Sunday, September 20, 2015

PA in the WSJ notes

A few Pennsylvania related notes from this week's Wall Street Journal:

Monday, Sept. 14th

Quality Bicycle Products' warehouse in Lancaster is highlighted in "Companies are seeing the light on energy efficiency," by David Winning.  Their investment in LED lights paid over in a year and a half.

Tuesday, Sept. 15th

"The best ways to network at a party," by Sue Shellenbarger quotes three Pennsylvania experts.  Anne Baber, of Contacts Count, a networking consultant in Newtown talked at nonverbal cues.  Luiz Vieira is mentioned as "president of Philadelphia technology and consumer-product materials company and a member of an association of CEO's."  He works with Karen Kaufman, a Philadelphia impression management coach.  (Note:  Baber is the co-author of a book Making your contacts count.)
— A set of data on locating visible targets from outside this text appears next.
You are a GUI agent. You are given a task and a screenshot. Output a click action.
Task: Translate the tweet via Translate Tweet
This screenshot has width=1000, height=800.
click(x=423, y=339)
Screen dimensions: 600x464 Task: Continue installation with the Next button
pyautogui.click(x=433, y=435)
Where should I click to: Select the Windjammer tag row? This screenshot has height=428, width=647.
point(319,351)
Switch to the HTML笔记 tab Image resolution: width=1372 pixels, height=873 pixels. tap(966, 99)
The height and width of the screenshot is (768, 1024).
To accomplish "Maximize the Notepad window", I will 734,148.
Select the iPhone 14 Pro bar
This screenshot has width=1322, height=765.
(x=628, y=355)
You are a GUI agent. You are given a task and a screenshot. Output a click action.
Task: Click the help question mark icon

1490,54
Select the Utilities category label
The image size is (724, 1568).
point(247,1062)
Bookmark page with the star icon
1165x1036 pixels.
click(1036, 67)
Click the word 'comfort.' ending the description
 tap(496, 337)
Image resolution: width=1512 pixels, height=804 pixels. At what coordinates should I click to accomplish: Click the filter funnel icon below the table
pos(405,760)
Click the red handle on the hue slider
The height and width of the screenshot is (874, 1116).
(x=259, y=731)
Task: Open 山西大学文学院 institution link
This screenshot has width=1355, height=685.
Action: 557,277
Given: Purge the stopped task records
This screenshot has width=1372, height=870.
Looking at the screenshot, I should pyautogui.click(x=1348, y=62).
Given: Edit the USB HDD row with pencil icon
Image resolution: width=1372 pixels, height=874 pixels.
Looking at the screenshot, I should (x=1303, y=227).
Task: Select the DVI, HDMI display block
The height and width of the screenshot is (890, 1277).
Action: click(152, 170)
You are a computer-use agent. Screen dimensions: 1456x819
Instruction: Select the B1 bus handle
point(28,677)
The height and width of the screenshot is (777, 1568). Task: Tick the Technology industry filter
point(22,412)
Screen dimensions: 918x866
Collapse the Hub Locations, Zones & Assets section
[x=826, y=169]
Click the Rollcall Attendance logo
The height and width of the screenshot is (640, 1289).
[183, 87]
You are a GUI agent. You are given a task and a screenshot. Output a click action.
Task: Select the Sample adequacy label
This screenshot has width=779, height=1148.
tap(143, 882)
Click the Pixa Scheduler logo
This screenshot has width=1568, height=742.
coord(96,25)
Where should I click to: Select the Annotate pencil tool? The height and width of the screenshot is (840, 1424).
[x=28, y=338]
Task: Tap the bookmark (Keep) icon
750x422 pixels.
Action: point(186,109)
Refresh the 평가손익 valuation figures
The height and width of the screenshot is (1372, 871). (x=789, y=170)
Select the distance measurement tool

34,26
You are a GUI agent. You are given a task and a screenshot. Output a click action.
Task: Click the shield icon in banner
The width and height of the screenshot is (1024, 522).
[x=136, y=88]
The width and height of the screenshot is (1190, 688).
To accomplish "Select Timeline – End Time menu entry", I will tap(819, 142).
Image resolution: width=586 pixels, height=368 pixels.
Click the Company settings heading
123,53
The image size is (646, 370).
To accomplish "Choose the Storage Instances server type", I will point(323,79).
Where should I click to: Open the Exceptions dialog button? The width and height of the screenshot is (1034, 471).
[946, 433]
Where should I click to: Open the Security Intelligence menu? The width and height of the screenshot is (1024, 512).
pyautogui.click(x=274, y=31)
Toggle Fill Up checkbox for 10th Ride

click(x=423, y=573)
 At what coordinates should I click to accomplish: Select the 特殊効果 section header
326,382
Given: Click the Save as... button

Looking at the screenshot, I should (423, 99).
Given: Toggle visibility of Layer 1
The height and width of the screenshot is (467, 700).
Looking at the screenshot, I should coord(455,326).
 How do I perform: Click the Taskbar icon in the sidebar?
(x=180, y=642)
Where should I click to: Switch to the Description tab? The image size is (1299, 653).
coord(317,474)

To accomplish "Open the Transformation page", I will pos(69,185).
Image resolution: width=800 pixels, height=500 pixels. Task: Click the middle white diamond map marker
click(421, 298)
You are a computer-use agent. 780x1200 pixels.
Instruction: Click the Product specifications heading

All Theresa Zelonis had to do to get mentioned in the WSJ was visit North Dakota.  See "If North Dakota is the last state you'd ever visit, you are welcome," by Natalie Andrews.  Ms. Zelonis is listed as being from Pennsylvania, no town given.

Wednesday, Sept. 16th

Someone's going to hell. "The Pope's visit is one hot ticket," by Lisa Beilfuss discusses several attempts at scalping tickets to papal events.  The one that caught my eye was the offer to trade papl access for four Eagles tickets.  Get those priorities in order!

Saturday / Sunday Sept. 19th-20th

In a review of two books on refrigeration, reviewer Bee Wilson notes that in Tom Jackson's book Chilled there is a description of ice taken from the Schuylkill River in Philly.  It was dark green.  This is provided as evidence that in the late 1800's the river water wasn't clean.

"Fans press Penn State to restore a coach's legacy," by Kris Maher.  The title is self-explanatory.  You know of whom they write.

Rev. Bill Gaius, of West Mifflin, who is living in a small structure designed to look like a space capsule, is the focus of "'Pastornaut' on a mission," by Kris Maher.  It is a fundraiser for his church's youth program.